His blog reports that his love for Megan had hit him "like heroin." ("Temptation, frustration // So bad it makes him cry…”). And he needed a fix.
Because they made their run for happiness while she was still 15, he faces very serious criminal charges [worse than I reported in the first version of this post; I have updated at 13:45 on October 9]: Under the Sexual Offences Act 2003 Section 16, it is a criminal offense for an adult to sexually touch a person under the age of 18 in relation to whom the adult is in a position of trust. This covers teacher-pupil relationships in addition to many other kinds of working relationship. The maximum sentence is 5 years' imprisonment.
It might not have been so in France, where 15 is the age of sexual consent: The two apparently weren't breaking any French law, and at first the French police weren't particularly eager to launch a major search. But the British police informed the French that the charge would be child abduction, and requested extradition.
The young lovers were picked up in south-western France on September 29. Forrester can look forward to a jail sentence and many years on Britain's awkwardly named "Violent and Sex Offender Register."
And the song that tells his story seems to echo the chaotic state of his hopeless obsession and doomed plans in the strange syntax of its musical structure. It opens (at least, according to the tab sites on the web like this one that supply chord sequences for guitarists) alternating between E-flat major and F major, and then G minor and F major. The melody, while not atonal, gives no real clue as to what we should think of as the home key (there may be one, but it really isn't clear to me). And when we get to the chorus ("Don't stand, Don't stand so // Don't stand so close to me”), we shift without warning into two cycles of an unexpectedly alien sequence: D – A – D – A – Bm – A – D7 – Em. Then, with the home key still unresolved, we're plunged headlong into another round of the E♭ – F part.
The jarring, unsettling changes and the lack of commitment to a home key feels (to anyone with even a little sense of the grammar of chord sequences) rootless, confused, indecisive, almost unhinged.
Plunging from E♭ and F into D and A, and thence to E minor? Where the hell are we?

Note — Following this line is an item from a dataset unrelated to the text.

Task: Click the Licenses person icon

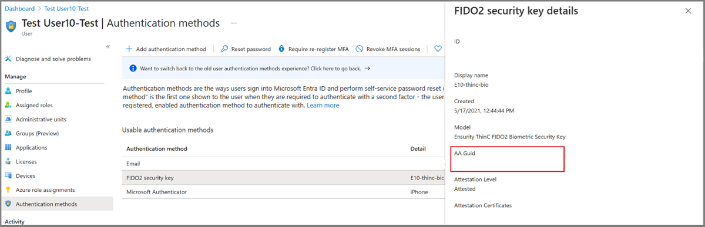Action: 8,162
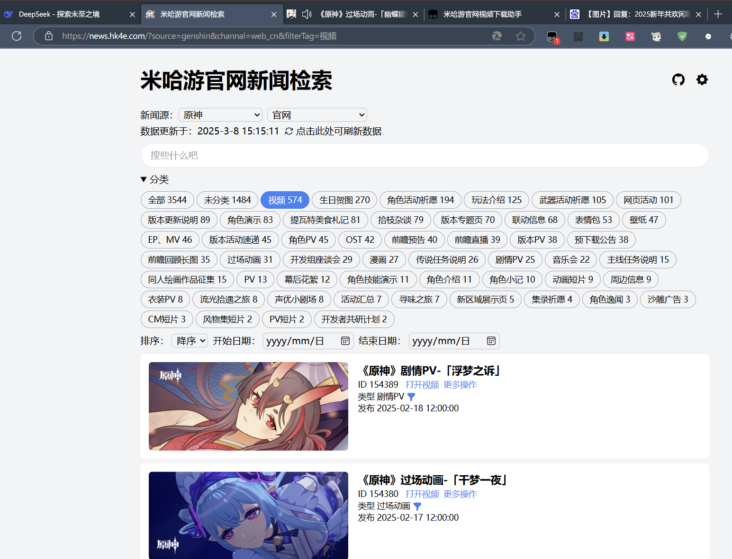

You're on a TGV to the Gare de Bordeaux Saint-Jean with an underaged girl who hit you like heroin, and you don't even know what key your life is in.

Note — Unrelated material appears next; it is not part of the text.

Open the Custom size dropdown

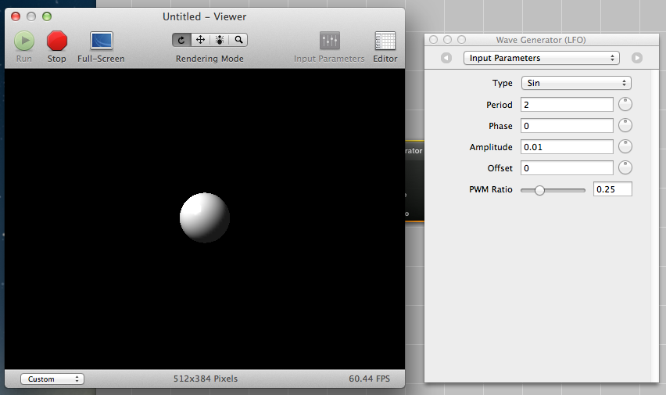point(52,379)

[Thanx to Eric Smith for criminal law information and to Michael Drake, Giacomo A. M. Ponzetto, and Mark Steedman for syntactic and musicological discussion. None of the musicologists agree with what I say above, or with each other (for example, Ponzetto voices the interesting idea that the verse is really in B♭ major, though the tonic never appears); but all agree that the song has some really interesting strangeness about it.]